Friday, July 17, 2009

well, i have my back against the wall now. kobe bryant's coming to singapore and i failed to get the tickets. thanks to me being at work and there's no one available to help and collect the tickets due to studies.

well actually, there was one. but hahahahaha, how the fuck would i know he has his mambo every wed?

so nvm, there's only one solution left. go for the trials and hope i get the once in a lifetime chance to be trained by kobe bryant. this truly is a dream come true. my admiration for this man is out of this world. to meet him and be trained by him has always been my goal ever since primary 4. this, is the only chance in my life that our paths will ever cross each other's. the only chance.

its truly something to go all out for. but here's the dilemma. i think this will be the time when my 100% don't actually matter. see, he's kobe bryant. there will be tonnes of ppl wishing to be trained by him. not only me.

and where do i stand amongst them? certainly not at the top. there will be national players and star players from every team there, waiting to be trained by him too. me? just a no name. see the gap? the chance of being selected is unsurprisingly close to zero.

i've spoken to my mother, she asked me to go and try it out so that i will nv have any regrets. true. the prob is, if i nv turn up, all i can say is i missed the event and yes, i'll live with regrets. but by not turning up for the event, there's not really much of a desire to get chosen u see.

but if i ever turn up for the trials. its a totally different thing. if i turn up, the only objective in my brain is to get selected. get what i mean? there's a desire. a fucking strong one.

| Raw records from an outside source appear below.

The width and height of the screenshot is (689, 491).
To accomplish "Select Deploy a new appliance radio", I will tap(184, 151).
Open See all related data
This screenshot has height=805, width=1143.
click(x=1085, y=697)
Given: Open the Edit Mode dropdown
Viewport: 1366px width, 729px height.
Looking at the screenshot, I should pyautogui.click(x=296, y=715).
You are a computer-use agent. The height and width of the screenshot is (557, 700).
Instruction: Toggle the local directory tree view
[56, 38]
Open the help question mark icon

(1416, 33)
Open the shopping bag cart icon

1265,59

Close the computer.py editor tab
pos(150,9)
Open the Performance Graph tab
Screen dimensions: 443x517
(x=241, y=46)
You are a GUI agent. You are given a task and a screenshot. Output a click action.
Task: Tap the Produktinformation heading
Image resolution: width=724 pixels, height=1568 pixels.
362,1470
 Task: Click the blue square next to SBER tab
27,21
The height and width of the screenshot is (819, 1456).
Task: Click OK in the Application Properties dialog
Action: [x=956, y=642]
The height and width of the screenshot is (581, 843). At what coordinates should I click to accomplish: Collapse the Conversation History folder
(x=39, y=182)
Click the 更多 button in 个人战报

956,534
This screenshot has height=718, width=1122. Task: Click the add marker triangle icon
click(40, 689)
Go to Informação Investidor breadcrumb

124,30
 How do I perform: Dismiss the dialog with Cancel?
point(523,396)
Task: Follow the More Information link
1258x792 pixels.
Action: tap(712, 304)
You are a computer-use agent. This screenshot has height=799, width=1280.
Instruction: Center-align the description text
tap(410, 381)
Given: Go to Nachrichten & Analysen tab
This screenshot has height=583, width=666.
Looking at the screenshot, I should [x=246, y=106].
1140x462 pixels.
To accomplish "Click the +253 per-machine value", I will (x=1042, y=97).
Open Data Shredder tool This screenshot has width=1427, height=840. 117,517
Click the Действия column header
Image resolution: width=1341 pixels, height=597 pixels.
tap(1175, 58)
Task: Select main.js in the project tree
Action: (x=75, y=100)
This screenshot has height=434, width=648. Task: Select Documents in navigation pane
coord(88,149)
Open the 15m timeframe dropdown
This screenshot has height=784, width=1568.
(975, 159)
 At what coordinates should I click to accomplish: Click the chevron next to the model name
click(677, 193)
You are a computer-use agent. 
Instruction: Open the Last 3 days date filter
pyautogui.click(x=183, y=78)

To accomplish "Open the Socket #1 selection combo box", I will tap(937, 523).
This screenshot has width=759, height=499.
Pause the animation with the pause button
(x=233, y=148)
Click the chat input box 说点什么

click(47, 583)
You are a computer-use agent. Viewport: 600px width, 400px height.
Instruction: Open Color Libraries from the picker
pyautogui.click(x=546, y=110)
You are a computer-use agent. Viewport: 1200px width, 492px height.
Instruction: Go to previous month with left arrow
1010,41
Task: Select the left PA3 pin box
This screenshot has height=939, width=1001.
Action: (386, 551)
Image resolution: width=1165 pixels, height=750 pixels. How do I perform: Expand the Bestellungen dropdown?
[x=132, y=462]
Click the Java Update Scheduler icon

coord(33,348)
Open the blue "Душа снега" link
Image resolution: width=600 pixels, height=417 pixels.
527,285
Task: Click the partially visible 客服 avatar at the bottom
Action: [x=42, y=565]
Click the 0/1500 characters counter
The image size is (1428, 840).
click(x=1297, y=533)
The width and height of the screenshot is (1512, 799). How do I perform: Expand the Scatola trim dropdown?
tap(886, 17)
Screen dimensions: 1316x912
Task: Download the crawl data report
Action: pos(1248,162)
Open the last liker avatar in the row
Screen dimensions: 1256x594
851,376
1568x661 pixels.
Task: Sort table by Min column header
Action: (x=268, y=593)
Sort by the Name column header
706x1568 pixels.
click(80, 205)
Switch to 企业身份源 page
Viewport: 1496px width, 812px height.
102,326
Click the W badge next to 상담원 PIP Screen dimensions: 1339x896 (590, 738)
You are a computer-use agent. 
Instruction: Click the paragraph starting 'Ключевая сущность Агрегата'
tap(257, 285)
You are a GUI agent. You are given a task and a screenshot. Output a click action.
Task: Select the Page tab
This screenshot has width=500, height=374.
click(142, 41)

truth is, i know i won't be picked. and if that really happens. it will be freaking demoralising. denied the chance to be trained by kobe bryant because i wasn't good enough. i think i will be destroyed and it'll take hell lot of time to recover from that fall.

its not that i can't take failures. i've been a failure my whole life. its just that i don't think i can take the "not good enough to be trained by kobe" label on top of me being a failure. get what i mean?

its a tough decision. training on wed by myself was messed up. the thought of making it to the event kept running through my mind and i can't focus. after knowing that the tickets were fully redeemed, my focus has been at its peak for 2 days straight, getting ready for the trials.

this is something i must fight for. actually, i'm used to fighting for almost everything i've achieved. they don't come easy for untalented ppl like me. i know that there will be no regrets if i turn up for the event but the chances of failing are close to absolute.

i don't know what to do, seriously. all i know is that i already swore in front of ky to cut off my fringe and have short hair if i ever get selected.

short hair, no fringe. i can live with that as long as i get be to be trained by kobe. i swear.